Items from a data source

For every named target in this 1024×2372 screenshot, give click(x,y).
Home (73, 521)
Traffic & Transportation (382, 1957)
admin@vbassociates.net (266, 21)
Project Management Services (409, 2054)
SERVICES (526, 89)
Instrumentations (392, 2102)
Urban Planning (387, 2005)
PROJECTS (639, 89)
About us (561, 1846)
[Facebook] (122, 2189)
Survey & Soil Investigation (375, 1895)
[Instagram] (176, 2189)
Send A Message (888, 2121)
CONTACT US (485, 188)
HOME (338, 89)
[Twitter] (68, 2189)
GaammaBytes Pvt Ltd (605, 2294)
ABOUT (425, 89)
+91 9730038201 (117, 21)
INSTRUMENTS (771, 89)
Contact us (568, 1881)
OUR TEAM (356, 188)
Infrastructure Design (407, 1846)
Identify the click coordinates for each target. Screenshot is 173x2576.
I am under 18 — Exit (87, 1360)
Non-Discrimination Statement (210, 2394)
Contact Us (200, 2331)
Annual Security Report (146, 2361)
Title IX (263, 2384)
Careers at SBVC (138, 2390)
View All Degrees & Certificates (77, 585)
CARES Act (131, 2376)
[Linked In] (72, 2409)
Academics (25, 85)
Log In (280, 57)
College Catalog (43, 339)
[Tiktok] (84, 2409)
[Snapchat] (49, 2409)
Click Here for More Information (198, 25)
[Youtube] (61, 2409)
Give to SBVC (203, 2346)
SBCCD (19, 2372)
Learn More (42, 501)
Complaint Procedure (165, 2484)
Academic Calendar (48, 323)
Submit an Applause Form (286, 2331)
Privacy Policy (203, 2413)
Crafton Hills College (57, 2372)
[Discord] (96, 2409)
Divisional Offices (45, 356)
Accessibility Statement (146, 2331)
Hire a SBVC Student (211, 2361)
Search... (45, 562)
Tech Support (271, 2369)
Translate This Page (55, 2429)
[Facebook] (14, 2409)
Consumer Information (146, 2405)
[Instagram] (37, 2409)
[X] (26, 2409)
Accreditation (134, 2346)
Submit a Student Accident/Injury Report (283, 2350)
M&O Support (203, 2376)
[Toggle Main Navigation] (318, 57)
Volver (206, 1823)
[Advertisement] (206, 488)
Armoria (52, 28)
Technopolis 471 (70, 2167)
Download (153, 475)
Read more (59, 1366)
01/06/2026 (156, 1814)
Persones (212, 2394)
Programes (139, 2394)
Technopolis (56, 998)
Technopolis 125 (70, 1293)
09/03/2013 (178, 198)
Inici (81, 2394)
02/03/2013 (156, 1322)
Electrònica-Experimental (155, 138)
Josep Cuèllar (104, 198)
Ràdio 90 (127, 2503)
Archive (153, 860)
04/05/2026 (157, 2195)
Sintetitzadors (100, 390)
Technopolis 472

### TASK
Output exactly the lines from the one containing "Non-Discrimination Statement (210, 2394)" through the last line of the entries, both ends included.

### EXERCISE SOLUTION
Non-Discrimination Statement (210, 2394)
Contact Us (200, 2331)
Annual Security Report (146, 2361)
Title IX (263, 2384)
Careers at SBVC (138, 2390)
View All Degrees & Certificates (77, 585)
CARES Act (131, 2376)
[Linked In] (72, 2409)
Academics (25, 85)
Log In (280, 57)
College Catalog (43, 339)
[Tiktok] (84, 2409)
[Snapchat] (49, 2409)
Click Here for More Information (198, 25)
[Youtube] (61, 2409)
Give to SBVC (203, 2346)
SBCCD (19, 2372)
Learn More (42, 501)
Complaint Procedure (165, 2484)
Academic Calendar (48, 323)
Submit an Applause Form (286, 2331)
Privacy Policy (203, 2413)
Crafton Hills College (57, 2372)
[Discord] (96, 2409)
Divisional Offices (45, 356)
Accessibility Statement (146, 2331)
Hire a SBVC Student (211, 2361)
Search... (45, 562)
Tech Support (271, 2369)
Translate This Page (55, 2429)
[Facebook] (14, 2409)
Consumer Information (146, 2405)
[Instagram] (37, 2409)
[X] (26, 2409)
Accreditation (134, 2346)
Submit a Student Accident/Injury Report (283, 2350)
M&O Support (203, 2376)
[Toggle Main Navigation] (318, 57)
Volver (206, 1823)
[Advertisement] (206, 488)
Armoria (52, 28)
Technopolis 471 (70, 2167)
Download (153, 475)
Read more (59, 1366)
01/06/2026 (156, 1814)
Persones (212, 2394)
Programes (139, 2394)
Technopolis (56, 998)
Technopolis 125 (70, 1293)
09/03/2013 (178, 198)
Inici (81, 2394)
02/03/2013 (156, 1322)
Electrònica-Experimental (155, 138)
Josep Cuèllar (104, 198)
Ràdio 90 (127, 2503)
Archive (153, 860)
04/05/2026 (157, 2195)
Sintetitzadors (100, 390)
Technopolis 472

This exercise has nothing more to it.